NEW YORK (KGO) -- The easiest way to think of Alibaba is it is the Chinese version of eBay, but that doesn't quite do it justice. The 15 year old site combines online retail, social media and a search engine into one. Alibaba offers the curious consumer everything from milling wheat to steel pipes to high end jewelry.
The company is bigger than Amazon and eBay combined. It is worth more than Facebook and on Friday Alibaba raised more cash than any IPO in history.
Yet on the streets of San Francisco, not many are not familiar with the company. Alibaba's founder Jack Ma hopes to reverse. He wants his company to become as well- known as Silicon Valley heavyweights.
Geoff Yang of Redpoint Ventures says today's record setting IPO should be a wake-up call to the U.S. technology industry about the quality of innovation abroad.
"It's a signaling, it's an awakening and it's a significant coming out party for Alibaba," said Yang.
Technology forecaster Paul Saffo thinks the IPO could spin a different way.
"When you have a company coming out and they do 30 percent better on their first day, there's a whole bunch of other companies who say, wow the window's open and it's a good time for us to do our IPO," said Saffo.
They both agree Alibaba entered the market at an advantage.

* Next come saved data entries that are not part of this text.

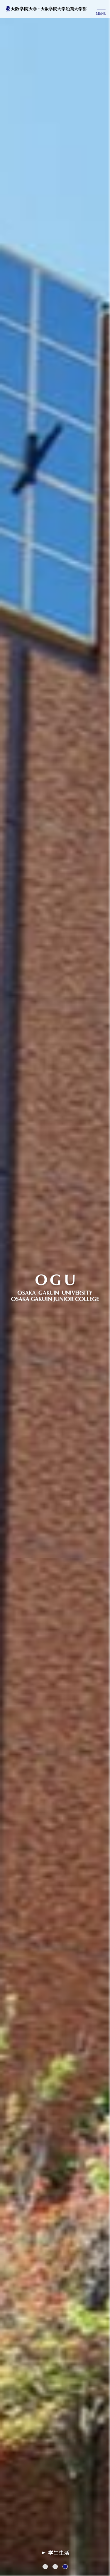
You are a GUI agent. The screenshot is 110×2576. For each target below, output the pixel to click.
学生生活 (58, 2552)
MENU (101, 13)
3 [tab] (67, 2567)
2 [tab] (57, 2567)
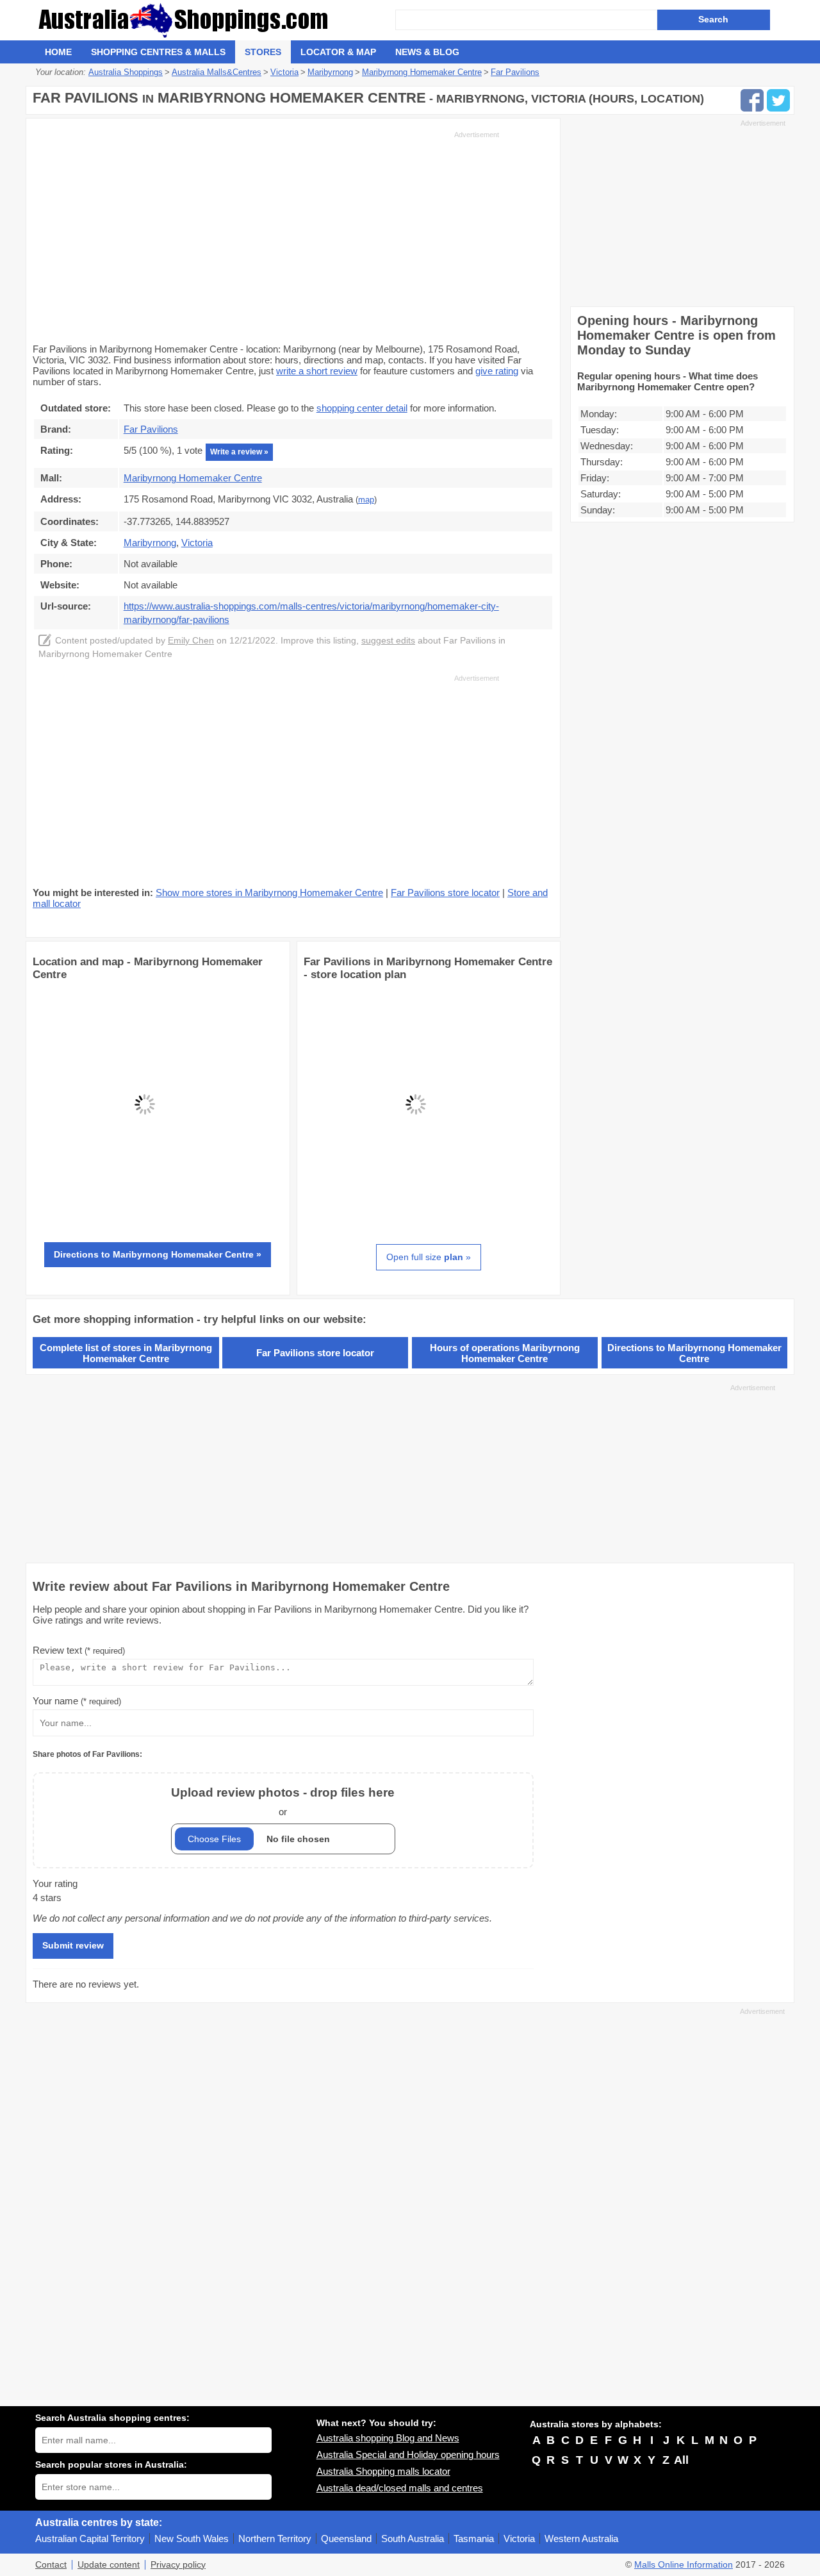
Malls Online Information (683, 2565)
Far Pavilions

The Chinese firewall prevents companies like eBay and Amazon from reaching the enormous Chinese consumer base.
"It is pretty worrisome that the Chinese market is closed to outsiders," said Yang.
Both tech insiders recognize the biggest Silicon Valley winner is Yahoo. The company held a 20 percent stake in Alibaba going into the market Friday morning.
On Friday CEO Marissa Mayer thanked Yahoo's co-founder Jerry Yang for identifying and pursing the investment. It made Yahoo more than $8 billion dollars before taxes.
For now questions remain about how the American public will embrace Alibaba and what Yahoo is going to do with its new windfall of cash.